We had sweet digs — the UX team worked out of Infor Global Headquarters in NYC, and that meant seven beautifully designed floors on Sixth Avenue including a theater and rooftop garden.
I built a team of talented people who were all weird in one way or another — we had successful musicians, artists, and even a world-champion ballroom dancer on the team. Above all, I was looking for a team that was striving to be better and have fun doing it — self-awareness and a sense of humor were top priorities.
I believe intensely in collaboration and iteration, so when it came to the arduous task of on boarding materials for new team members, our rapidly-changing agile product suite and team seemed impossible to easily document.
So I opted for an obvious but somewhat unique approach—I “crowd-sourced” on-boarding documentation to new hires, asking that each new hire fill in gaps and changes as they go, allowing onboarding resources to evolve organically.

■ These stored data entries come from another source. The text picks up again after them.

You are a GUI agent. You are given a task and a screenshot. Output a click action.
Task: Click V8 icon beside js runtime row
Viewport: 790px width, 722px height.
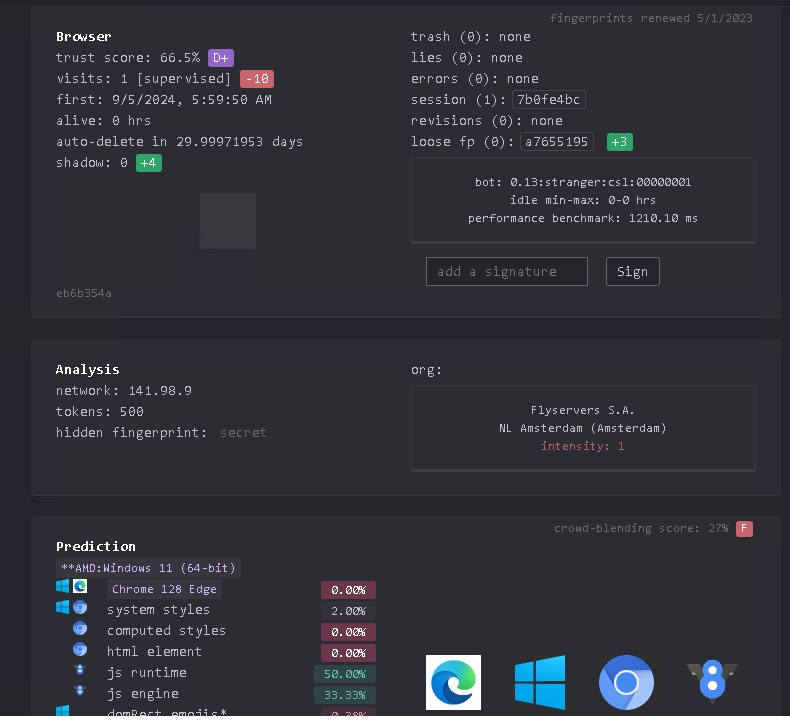(80, 671)
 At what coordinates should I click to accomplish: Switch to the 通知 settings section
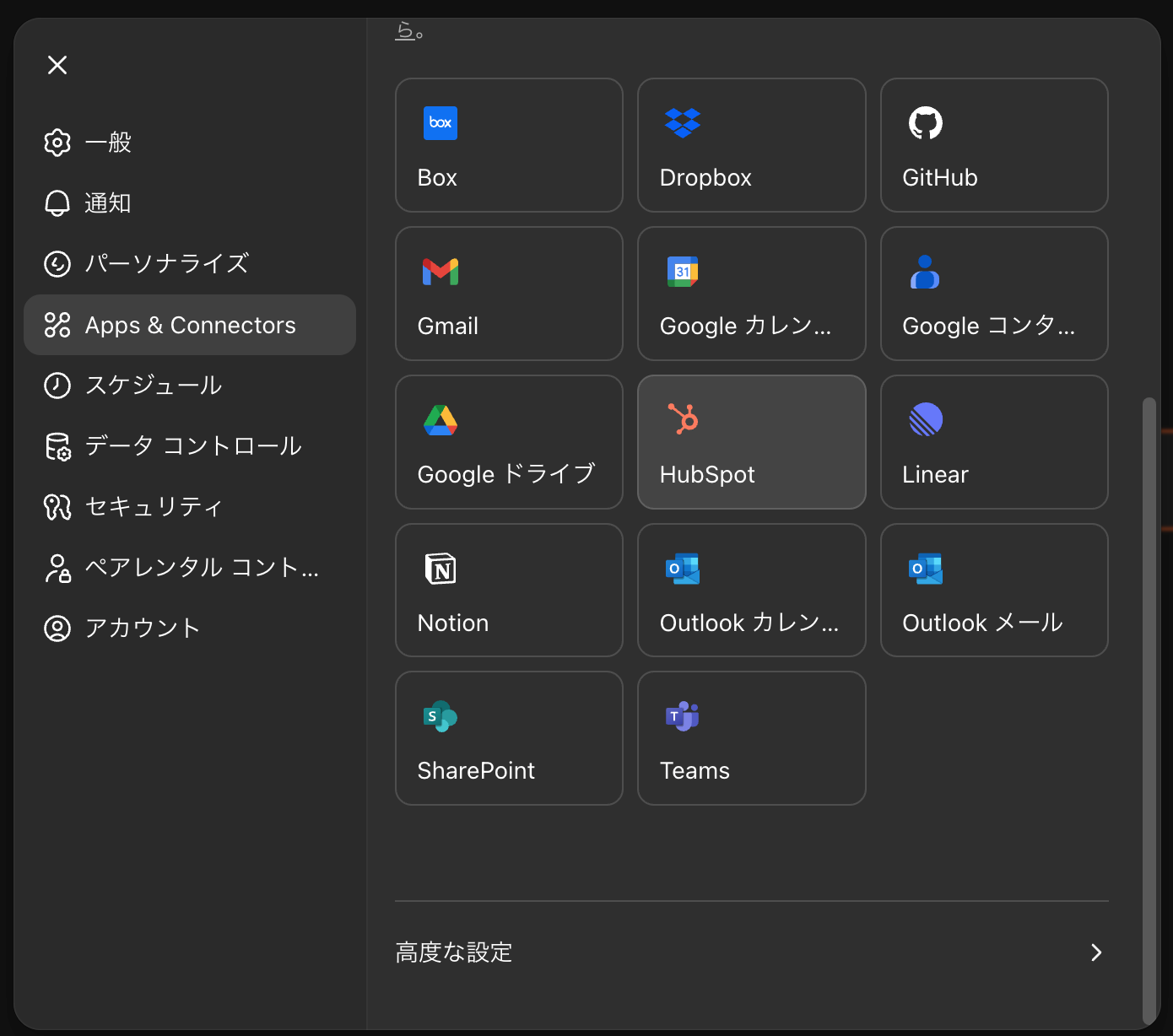(106, 203)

When new hires learned or documented something they thought would be valuable for future team members, they’d add it to our documentation.
What started as a five page Google doc grew well beyond 30 pages.
Eventually a new team member, Nicole Roberts, decided it was time for the next step — she turned our sprawling mess of documentation into a clean and organized Squarespace website.
The Retail UX microsite was soon full of videos, keynotes, team member bios and contact info, org charts, product maps, Sketch and GitHub repositories, roadmaps, and even product and process documentation—still editable by everyone on the team, still iterated upon by each new hire as a part of their own on boarding.
Our microsite was so successful it was soon used by the larger product team (500+ people) from sales to engineering, and became a model for the rest of Infor’s UX teams at Hook & Loop.